The area of climate change mitigation and carbon taxation is fraught with complexities, especially for South Asia. Debates on who should share the burden of mitigating climate change seem to suggest that it is unfair to impose carbon taxes on developing countries. After all, most of these countries emit but a small fraction of the existing greenhouse gases into the atmosphere, even as they face the severest challenges from climate change.
However, an increasing body of evidence shows that there are various benefits to adopting a smart green transition strategy to ward off climate damages. Development and going green need not be mutually exclusive. Of course, implementing such a policy today, as the region’s economies contend with the effects of high and volatile energy prices, may be politically and economically challenging. But now is an opportune time to plan ahead for a greener, more energy-independent South Asia.

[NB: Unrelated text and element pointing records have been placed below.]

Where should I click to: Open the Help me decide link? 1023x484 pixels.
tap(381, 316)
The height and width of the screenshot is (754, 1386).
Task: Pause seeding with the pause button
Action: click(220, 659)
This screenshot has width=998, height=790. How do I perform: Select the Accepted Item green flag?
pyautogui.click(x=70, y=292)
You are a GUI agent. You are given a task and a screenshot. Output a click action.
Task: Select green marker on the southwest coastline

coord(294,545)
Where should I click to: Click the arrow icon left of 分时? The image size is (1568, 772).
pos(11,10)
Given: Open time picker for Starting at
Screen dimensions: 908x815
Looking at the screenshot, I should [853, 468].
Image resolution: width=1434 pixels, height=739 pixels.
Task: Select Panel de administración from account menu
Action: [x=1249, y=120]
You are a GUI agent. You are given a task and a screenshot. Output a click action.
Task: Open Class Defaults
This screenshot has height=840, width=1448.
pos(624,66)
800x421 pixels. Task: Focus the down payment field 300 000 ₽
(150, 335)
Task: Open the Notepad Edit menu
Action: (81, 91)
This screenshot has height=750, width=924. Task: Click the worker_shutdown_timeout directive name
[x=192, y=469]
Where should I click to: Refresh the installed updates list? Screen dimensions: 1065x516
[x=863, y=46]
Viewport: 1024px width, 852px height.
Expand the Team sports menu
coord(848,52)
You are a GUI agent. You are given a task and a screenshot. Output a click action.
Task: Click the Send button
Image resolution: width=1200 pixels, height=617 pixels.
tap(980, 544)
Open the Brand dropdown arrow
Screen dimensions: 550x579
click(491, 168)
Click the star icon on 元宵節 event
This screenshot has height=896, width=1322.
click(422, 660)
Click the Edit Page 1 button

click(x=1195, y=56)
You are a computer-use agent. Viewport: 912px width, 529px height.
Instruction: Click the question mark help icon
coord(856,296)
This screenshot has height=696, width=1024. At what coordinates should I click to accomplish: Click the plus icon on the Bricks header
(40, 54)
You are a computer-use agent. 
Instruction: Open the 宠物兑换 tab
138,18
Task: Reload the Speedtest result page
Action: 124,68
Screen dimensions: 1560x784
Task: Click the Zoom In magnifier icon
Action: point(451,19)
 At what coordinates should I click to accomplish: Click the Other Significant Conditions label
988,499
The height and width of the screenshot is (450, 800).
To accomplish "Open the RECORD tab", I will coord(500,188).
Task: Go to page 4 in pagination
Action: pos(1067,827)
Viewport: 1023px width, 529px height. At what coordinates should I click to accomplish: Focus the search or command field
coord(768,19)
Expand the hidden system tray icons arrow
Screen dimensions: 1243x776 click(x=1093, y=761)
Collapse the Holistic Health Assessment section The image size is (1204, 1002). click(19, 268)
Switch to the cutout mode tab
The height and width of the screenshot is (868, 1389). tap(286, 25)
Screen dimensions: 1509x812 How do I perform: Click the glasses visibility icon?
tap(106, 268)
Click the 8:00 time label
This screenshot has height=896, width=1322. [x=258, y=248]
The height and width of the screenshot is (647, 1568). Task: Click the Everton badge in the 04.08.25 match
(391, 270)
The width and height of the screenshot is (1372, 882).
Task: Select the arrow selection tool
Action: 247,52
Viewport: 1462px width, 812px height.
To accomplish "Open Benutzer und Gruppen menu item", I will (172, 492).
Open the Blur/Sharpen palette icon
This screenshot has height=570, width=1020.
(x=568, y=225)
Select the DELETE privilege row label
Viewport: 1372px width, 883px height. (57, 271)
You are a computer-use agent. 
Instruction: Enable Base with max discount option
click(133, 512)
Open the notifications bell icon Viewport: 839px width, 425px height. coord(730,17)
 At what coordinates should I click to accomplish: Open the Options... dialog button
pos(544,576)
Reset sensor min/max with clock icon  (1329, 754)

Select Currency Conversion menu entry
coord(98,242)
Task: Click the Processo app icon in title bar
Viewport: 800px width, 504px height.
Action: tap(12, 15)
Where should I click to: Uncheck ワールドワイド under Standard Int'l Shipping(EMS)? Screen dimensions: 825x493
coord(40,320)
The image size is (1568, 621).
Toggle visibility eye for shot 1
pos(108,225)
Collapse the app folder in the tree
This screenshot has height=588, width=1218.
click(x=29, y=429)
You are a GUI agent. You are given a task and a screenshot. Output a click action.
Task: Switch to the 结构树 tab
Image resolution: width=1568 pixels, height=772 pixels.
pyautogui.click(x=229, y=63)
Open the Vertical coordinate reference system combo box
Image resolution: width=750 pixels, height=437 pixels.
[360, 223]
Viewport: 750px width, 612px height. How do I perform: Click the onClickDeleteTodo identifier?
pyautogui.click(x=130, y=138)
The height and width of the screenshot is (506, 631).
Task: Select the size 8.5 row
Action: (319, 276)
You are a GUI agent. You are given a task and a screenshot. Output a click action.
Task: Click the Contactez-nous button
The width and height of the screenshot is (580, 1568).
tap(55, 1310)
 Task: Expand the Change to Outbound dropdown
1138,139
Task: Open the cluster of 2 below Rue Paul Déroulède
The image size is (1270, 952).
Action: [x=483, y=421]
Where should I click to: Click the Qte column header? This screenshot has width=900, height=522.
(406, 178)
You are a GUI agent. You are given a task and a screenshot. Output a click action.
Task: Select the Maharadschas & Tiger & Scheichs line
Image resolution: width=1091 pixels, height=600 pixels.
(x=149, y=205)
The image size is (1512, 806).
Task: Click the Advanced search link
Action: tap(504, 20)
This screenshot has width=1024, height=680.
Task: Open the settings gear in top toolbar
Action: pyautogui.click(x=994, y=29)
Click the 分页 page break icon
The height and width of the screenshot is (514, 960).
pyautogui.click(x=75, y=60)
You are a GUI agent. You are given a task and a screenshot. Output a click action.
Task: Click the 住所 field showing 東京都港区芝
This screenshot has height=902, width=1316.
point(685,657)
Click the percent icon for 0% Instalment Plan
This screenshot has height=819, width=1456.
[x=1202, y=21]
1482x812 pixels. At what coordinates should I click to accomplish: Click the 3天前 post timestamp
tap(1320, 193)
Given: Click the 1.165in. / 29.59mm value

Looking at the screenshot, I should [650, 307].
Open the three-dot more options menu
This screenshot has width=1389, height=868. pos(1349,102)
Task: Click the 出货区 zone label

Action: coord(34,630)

Using the Climate Policy Assessment Tool (CPAT), the latest South Asia Economic Focus (SAEF) and a follow-up Working Paper confirm the benefits of introducing a carbon tax and gradually increasing it to $25/ton CO2 by 2030 in a sample of South Asian countries. This tax rate, if introduced, is more ambitious than the South Asian NDCs pledged at COP26 (equivalent to less than $10/ton CO2, based on CPAT estimates). Yet, $25/ton CO2 would still be a reasonable yardstick for developing countries and consistent with keeping warming below 2oC.
Taxing carbon can reduce inequality in South Asian countries
The monetized co-benefits from a carbon tax—regardless of what other countries or regions do—are resoundingly positive and equivalent to almost 1 percent of GDP for the region in 2030. Though there is a loss in economic efficiency as firms and households adjust, the benefits of this tax are many:
- Reduced local air pollution mortality (due to lower PM2.5 exposure), a major problem in South Asian cities
- Improved health outcomes and fewer workdays lost due to airborne illness from local air pollutants
- Fewer deaths from traffic accidents and less time lost in traffic congestion as people choose more public transportation
- Decreased contribution to global GHG emissions, reducing future damages to the planet
However, there are some who argue that poor people will end up paying most of the cost of such a tax. This is not true. Using available household budget survey microdata for South Asian countries, the CPAT analysis reveals that a carbon tax would be progressive. This is because poorer households in South Asia consume a smaller share of carbon-intensive products—including direct energy—than richer ones relative to their consumption levels. As seen in the Figure below, the Gini coefficient for consumption in South Asia falls with the introduction of the carbon tax. This means inequality decreases with carbon taxation.
Channeling revenues towards inclusive development
Government revenues from the introduction of the $25/ton carbon tax in the region would reach 1.5 percent of GDP in 2030, on average—an additional relief for South Asian governments as these funds can help facilitate development. Revenues could be used to:
- Build much-needed infrastructure including providing access to information and communication technologies (ICT) and public transport. This will create additional employment, make businesses more efficient, and yield higher economic growth as illustrated in the case of Bangladesh. Overall, this would raise living standards for marginalized households.
- Give carbon tax revenues back as cash transfers to the poorest 70 percent of households—frontloaded, if possible—to foster public acceptability. By 2030, the distributional impact would be even higher, with the Gini coefficient going down even further, i.e., equality improving.
- Combine the two alternatives mentioned above such that half the revenues go toward infrastructure (alternative a) and the other half is spent on targeted cash transfers (alternative b). This option would also yield positive distributional effects.
Carbon taxation does not raise all energy prices
Some say that South Asian countries ‘need energy to develop’ and that a carbon tax will stunt their growth. It is true that South Asian countries need more energy, but they do not need more carbon. During this past decade, the world has leapfrogged in innovative renewable technologies, and South Asia has the potential to become a pioneer in producing renewable energy. Already, Bhutan and Nepal produce more hydroelectric power as a share of GDP than most countries in the world. The cost of producing wind and solar energy in India is one of the lowest in the world, even at a time when producing solar energy has become cheaper than producing oil. South Asian countries are embracing innovative programs like battery exchanges in India, off-grid solar electrification in the rural areas of Bangladesh, and floating solar panels across the region.
A carbon tax should be introduced when global energy prices are falling, but careful planning for its implementation can start earlier. Administered fuel prices would need to migrate to market-based prices, as governments veer away from inefficient fuel subsidies. Accompanying programs would be necessary to smooth the transition process and avoid changes following every political cycle. The introduction of such programs tends to be context specific.
Countries have a choice today: embrace these progressive options or continue dependence on fossil fuels imports, which now more than ever are subject to large price fluctuations that could potentially wreak havoc on external sustainability. Green technologies, however, cannot be installed unless a carbon tax corrects price signals, and consumers and producers have the needed incentive to gradually transition to a more environmentally friendly energy mix. Once that happens, South Asia can truly reap the benefits of green, resilient, and inclusive development.